Il nous reste encore à dire quelques mots sur la relation existant entre ces types et l’expérience. Si je jette un regard d’ensemble sur les malades que j’ai actuellement en analyse, je dois dire qu’aucun d’entre eux ne réalise dans sa pureté l’un des quatre types d’entrée dans la maladie. Je trouve bien plutôt chez chacun d’entre eux l’action d’une part de frustration à côté d’un élément d’incapacité à s’adapter à l’exigence de la réalité ; le point de vue de l’inhibition de développement, qui coïncide bien sûr avec la rigidité des fixations, doit être pris chez tous en considération, et, ainsi que nous y avons insisté plus haut, l’importance de la quantité de libido ne doit jamais être négligée. En fait, d’après mon expérience, chez la plupart de ces malades la maladie est apparue par coulées successives entre lesquelles on trouve des intervalles de santé, et chacune de ces coulées peut être rapportée à un type différent de facteur déclenchant. Ainsi, il n’est pas d’une haute valeur théorique d’avoir posé l’existence de ces quatre types ; il s’agit simplement de différentes voies qui arrivent à instaurer une certaine constellation pathogène dans l’économie mentale : la stase de la libido dont le moi, avec les moyens dont il dispose, ne peut se défendre sans dommages. Mais la situation elle-même ne devient pathogène qu’en conséquence d’un facteur quantitatif ; elle n’est pas en soi une nouveauté pour la vie mentale et n’est pas due à l’irruption d’une soi-disant « cause de la maladie ».

Nous accorderons volontiers une certaine importance pratique aux types d’entrée dans la maladie. Dans des cas particuliers on peut même les observer à l’état pur ; les troisième et quatrième types n’auraient pas attiré notre attention s’ils ne résumaient pas à eux seuls, pour un certain nombre d’individus, les facteurs déclenchants de la maladie.

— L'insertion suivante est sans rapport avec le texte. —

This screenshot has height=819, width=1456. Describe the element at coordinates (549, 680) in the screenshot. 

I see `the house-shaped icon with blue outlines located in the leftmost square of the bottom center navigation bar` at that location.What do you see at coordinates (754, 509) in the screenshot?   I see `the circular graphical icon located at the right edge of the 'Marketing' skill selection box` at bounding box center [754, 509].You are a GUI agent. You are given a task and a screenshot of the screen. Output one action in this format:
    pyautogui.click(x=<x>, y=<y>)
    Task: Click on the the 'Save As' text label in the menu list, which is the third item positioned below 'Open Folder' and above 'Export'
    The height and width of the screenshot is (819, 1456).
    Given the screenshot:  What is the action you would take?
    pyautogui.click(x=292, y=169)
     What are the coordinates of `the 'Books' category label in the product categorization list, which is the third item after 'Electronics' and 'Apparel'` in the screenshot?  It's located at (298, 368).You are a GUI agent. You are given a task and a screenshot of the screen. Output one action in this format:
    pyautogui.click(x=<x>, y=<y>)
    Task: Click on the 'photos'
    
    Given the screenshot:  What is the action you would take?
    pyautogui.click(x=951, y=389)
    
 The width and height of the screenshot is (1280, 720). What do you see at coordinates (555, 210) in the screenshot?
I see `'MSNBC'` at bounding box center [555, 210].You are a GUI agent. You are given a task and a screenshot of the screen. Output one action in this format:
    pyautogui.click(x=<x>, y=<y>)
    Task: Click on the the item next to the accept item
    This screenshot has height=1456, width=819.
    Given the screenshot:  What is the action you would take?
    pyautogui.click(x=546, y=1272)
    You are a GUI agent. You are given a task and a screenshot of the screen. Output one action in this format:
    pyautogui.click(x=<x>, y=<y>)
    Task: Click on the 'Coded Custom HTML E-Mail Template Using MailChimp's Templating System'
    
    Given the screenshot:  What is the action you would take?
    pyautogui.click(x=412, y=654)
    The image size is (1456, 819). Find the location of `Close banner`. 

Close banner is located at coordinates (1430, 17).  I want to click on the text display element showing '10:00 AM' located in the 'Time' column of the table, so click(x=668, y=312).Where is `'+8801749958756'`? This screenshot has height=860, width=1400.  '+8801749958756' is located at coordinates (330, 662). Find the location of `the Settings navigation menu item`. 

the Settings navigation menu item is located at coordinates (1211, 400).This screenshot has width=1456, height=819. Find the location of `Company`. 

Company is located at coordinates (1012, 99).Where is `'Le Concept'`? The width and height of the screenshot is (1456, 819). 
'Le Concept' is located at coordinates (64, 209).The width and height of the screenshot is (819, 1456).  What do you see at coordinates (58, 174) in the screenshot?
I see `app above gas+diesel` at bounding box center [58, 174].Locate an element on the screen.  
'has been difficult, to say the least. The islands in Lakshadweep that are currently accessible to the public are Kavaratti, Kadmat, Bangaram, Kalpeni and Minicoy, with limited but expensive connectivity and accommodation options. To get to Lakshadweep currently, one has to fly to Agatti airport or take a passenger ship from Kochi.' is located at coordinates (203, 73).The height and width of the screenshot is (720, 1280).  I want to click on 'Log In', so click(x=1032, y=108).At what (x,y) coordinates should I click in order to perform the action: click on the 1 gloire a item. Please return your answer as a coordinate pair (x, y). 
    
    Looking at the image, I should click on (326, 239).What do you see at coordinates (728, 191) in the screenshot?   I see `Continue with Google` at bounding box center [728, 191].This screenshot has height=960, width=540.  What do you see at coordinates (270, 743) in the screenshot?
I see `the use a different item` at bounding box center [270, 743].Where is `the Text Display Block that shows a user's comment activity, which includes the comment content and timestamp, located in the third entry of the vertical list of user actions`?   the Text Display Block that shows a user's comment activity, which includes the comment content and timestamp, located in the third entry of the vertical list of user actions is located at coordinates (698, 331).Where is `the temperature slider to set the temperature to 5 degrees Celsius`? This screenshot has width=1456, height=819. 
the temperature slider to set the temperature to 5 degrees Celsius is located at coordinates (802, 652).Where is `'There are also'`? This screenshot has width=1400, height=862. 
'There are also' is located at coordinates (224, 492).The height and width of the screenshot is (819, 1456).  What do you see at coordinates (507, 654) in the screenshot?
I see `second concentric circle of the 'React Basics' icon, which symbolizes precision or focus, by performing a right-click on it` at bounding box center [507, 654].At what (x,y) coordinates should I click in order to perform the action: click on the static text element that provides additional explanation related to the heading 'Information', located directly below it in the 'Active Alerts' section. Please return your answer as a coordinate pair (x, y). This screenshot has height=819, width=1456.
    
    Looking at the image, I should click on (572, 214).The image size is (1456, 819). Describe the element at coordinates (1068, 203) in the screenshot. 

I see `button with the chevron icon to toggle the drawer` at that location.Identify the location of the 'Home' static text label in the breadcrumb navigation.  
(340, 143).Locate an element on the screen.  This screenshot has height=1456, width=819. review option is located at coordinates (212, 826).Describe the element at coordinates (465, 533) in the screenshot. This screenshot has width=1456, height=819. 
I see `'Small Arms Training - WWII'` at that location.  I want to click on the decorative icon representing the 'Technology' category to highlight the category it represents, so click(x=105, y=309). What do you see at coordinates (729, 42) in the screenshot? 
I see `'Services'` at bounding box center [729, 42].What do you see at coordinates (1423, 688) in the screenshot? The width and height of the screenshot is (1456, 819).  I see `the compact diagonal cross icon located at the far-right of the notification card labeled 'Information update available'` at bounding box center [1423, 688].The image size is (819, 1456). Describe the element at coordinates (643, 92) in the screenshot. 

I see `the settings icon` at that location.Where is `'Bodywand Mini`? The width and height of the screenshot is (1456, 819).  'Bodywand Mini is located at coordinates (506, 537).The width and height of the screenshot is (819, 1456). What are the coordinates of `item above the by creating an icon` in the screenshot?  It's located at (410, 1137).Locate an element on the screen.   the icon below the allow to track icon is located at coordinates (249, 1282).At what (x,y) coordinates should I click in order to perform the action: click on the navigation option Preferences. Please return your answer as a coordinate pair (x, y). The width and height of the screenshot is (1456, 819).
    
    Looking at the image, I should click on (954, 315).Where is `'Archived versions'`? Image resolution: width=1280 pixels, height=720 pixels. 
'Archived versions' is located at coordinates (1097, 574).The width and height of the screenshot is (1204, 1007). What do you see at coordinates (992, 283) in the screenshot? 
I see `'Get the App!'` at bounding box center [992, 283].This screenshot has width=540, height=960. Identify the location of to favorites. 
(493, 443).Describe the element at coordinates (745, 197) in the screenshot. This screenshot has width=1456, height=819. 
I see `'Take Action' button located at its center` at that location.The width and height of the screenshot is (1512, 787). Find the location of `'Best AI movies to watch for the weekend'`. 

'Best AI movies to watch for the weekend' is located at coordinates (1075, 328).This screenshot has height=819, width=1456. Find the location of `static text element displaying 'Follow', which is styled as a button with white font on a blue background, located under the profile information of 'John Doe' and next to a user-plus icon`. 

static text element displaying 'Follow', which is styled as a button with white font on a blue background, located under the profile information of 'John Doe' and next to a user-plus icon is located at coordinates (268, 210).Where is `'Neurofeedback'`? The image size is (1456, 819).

Le premier type nous maintient à l’esprit l’influence extraordinairement puissante du monde extérieur, le second celle non moins importante du tempérament particulier de l’individu, qui s’oppose à cette influence. La pathologie ne pouvait traiter correctement le problème du facteur déclenchant de la maladie dans les névroses tant qu’elle centrait uniquement ses efforts sur la distinction entre nature endogène et exogène de ces affections. Toutes les observations qui soulignaient l’importance de l’abstinence (au sens large du terme) comme facteur déclenchant se voyaient aussitôt objecter que d’autres personnes toléraient le même destin sans tomber malade. Mais lorsque la pathologie voulait insister sur le tempérament de l’individu comme ce qui décide de la maladie et de la santé, il lui fallait tenir compte de cette objection que des personnes dont le tempérament particulier est tel peuvent rester indéfiniment en bonne santé aussi longtemps qu’il leur est permis de préserver cette particularité. La psychanalyse nous a exhortés à abandonner l’opposition stérile entre facteurs externes et internes, entre destin et constitution, et nous a enseigné à trouver régulièrement la causation de l’entrée dans la névrose dans une situation psychique déterminée qui peut être instaurée par des voies différentes.